In response last week, student columnist Sean Lundergan argued that not all political ideas are fit for public forum. "Conservative ideas do not deserve equal consideration to that afforded liberal and left ideas, because conservative ideas are not equal to liberal and left ideas. There is no legitimate argument for supporting Donald Trump and his allies. ... Advocating nativism, sexism, government by oligarchic graft and anything else the president represents is not productive in a space meant to contribute ideas to the world."
Vice Chancellor of Students Lori White responded in an open letter that "the notion that politically conservative beliefs and/or politically conservative students are not welcome on our campus is entirely inconsistent with our community values."
Fox News took notice. The president of the university's College Republicans, Drew McPike, appeared on "Fox & Friends" Sunday to voice his disappointment with Lundergan's piece.
Conservatism, like all political ideologies, encompasses a wide range of ideas, policies and people, including both supporters and critics of Trump. Lundergan's op-ed paints them with such a dangerously broad brush that even the most moderate members of the GOP would feel alienated.
Washington University's student body probably does lean overwhelmingly liberal. That's no excuse. Shutting out conservatives can only exacerbate misunderstanding and stifle debate.
That's what the op-ed got wrong. What Lundergan got right is that an equal voice should not be assigned at the academic or political table to those who advocate racism, sexism, homophobia or xenophobia.

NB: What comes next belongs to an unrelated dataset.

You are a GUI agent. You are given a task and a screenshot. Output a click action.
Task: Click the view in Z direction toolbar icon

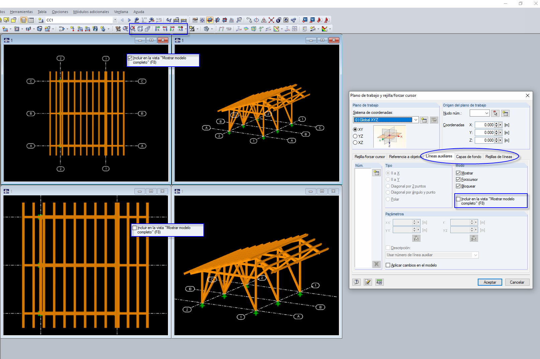[172, 29]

Not all conservatives agree with Trump's use of a "border crisis" to whip up anti-immigrant hysteria or with second lady Karen Pence's being employed at a school that explicitly bars LGBTQ students. In Congress, conservatives joined liberals in condemning Rep. Steve King's defense of white supremacy.
What conservatives should worry about is why, for many Americans, such unacceptable ideas are starting to become synonymous with the word "Republican."
But stereotypes are unfair regardless of which group is being targeted. Conservatives absolutely deserve a seat at the political table because, the last time we checked, Democrats certainly didn't have a lock on wisdom and perfect solutions for what ails this nation. Neither side should tolerate those who use political self-righteousness to foment hate, fear or intolerance.